The Lamborghini Countach is one of the most iconic classic cars you can find, with many crediting it for Lamborghini’s radical styling trend. When it launched, the Countach was quite different from the Miura since Ferruccio Lamborghini wanted to create a vehicle that was eye-popping. Marcello Gandini was the designer behind the Countach, working as part of the house of Bertone. The Countach was produced for 16 years, during which time it stood out with its disregard for ergonomic design. It also had the industry-first signature scissor doors.
Introducing the Countach LP500 Prototype
The very first Countach was the LP500 prototype, with only a single model produced. The LP refers to “longitudinale posteriore,” meaning “longitudinally in the rear” in reference to the placement and orientation of the engine. The 500 refers to the planned 5-liter engine displacement. The prototype debuted at the 1971 Geneva Motor Show. It more or less followed the original design concepts by Gandini but needed modification for mass production. For example, the air intake was not enough to keep the engine cool.
When it entered production, the Countach was an LP400 with a 3,929-cc engine and 370 horsepower. The main difference from the prototype was the conventional lights in the rear. The styling was also a bit more aggressive thanks to the required changes to the vents and large air scoops. At the same time, it kept a sleek profile on narrow tires. Unfortunately, this led to a low drag coefficient.
Countach LP400 S
Lamborghini introduced the Countach LP400 S model in 1978 with a slightly downgraded engine that generated 350 horsepower. The tires were swapped out for ones that were the widest of the time on a production car, 345/35R15 Pirelli P7s. There were also new fiberglass wheel arch extensions. Drivers could also opt for a V-shaped spoiler to improve high-speed stability but drop the top speed slightly. Experts divide the LP400 S into three series based on when they were produced.
Countach LP500 S
In 1982, the LP500 S arrived with a 4.8-liter engine. It had the same bodywork but a refreshed interior. There were only 321 autos of this configuration built.
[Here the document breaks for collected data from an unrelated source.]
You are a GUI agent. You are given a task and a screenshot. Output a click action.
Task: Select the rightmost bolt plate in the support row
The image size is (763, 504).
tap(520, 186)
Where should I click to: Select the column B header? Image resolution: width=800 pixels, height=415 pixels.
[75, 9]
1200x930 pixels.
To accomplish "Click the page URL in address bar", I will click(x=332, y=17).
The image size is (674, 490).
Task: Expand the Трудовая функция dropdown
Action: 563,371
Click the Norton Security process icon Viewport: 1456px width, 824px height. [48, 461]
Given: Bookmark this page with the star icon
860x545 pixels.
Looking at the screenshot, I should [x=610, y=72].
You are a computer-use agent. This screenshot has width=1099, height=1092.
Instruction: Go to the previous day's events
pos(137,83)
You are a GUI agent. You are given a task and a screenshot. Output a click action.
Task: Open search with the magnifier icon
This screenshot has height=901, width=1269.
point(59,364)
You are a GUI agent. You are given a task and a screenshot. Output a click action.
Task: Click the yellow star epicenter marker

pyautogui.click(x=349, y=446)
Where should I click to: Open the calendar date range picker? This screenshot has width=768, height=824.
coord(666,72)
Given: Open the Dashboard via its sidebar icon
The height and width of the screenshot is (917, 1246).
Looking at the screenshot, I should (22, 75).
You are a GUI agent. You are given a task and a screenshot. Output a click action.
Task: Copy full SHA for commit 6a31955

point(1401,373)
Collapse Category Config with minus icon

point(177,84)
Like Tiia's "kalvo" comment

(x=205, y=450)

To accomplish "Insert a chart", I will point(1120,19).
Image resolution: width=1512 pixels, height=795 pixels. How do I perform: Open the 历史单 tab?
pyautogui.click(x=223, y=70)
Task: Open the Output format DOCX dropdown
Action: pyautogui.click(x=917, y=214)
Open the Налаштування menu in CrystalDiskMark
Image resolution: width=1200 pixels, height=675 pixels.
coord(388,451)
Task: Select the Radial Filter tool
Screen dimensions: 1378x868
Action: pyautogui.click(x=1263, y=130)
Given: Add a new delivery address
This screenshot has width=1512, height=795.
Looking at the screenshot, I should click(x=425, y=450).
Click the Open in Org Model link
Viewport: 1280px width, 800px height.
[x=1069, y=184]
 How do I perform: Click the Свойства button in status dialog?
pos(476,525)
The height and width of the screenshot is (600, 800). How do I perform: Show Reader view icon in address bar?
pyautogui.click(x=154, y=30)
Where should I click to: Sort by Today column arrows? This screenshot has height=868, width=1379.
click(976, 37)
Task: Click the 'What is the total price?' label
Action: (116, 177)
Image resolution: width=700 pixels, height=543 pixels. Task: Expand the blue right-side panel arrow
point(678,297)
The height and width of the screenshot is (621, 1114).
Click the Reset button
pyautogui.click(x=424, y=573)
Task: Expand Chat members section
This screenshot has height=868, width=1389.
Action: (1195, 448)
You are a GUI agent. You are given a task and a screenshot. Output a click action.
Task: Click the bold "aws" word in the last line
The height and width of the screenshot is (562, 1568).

Countach LP5000 Quattrovalvole
Another version of the Countach arrived in 1985 with a 5.2-liter engine that had four valves per cylinder, hence the name “Quattrovalvole.” The carburetors moved to the engine’s top to improve breathing, which led to an engine deck hump for even worse rear visibility. This is when fuel injection was introduced in the U.S., distinguishing American and European versions of this particular Countach.
Countach 25th Anniversary
Starting in 1988, Lamborghini produced the Countach 25th Anniversary in honor of the company’s 25th anniversary. It was mechanically similar to the LP5000 Quattrovalvole but with different styling. The rear “air-box” intake ducts got larger, while the secondary ducts moved forward. The refashioned fins ran along the Countach longitudinally instead of transversely like they had before. The engine bay cover was also modified. This version is the most refined and probably the fastest of the models. It had a top speed of 183 mph and the ability to reach 60 mph in just 4.7 seconds.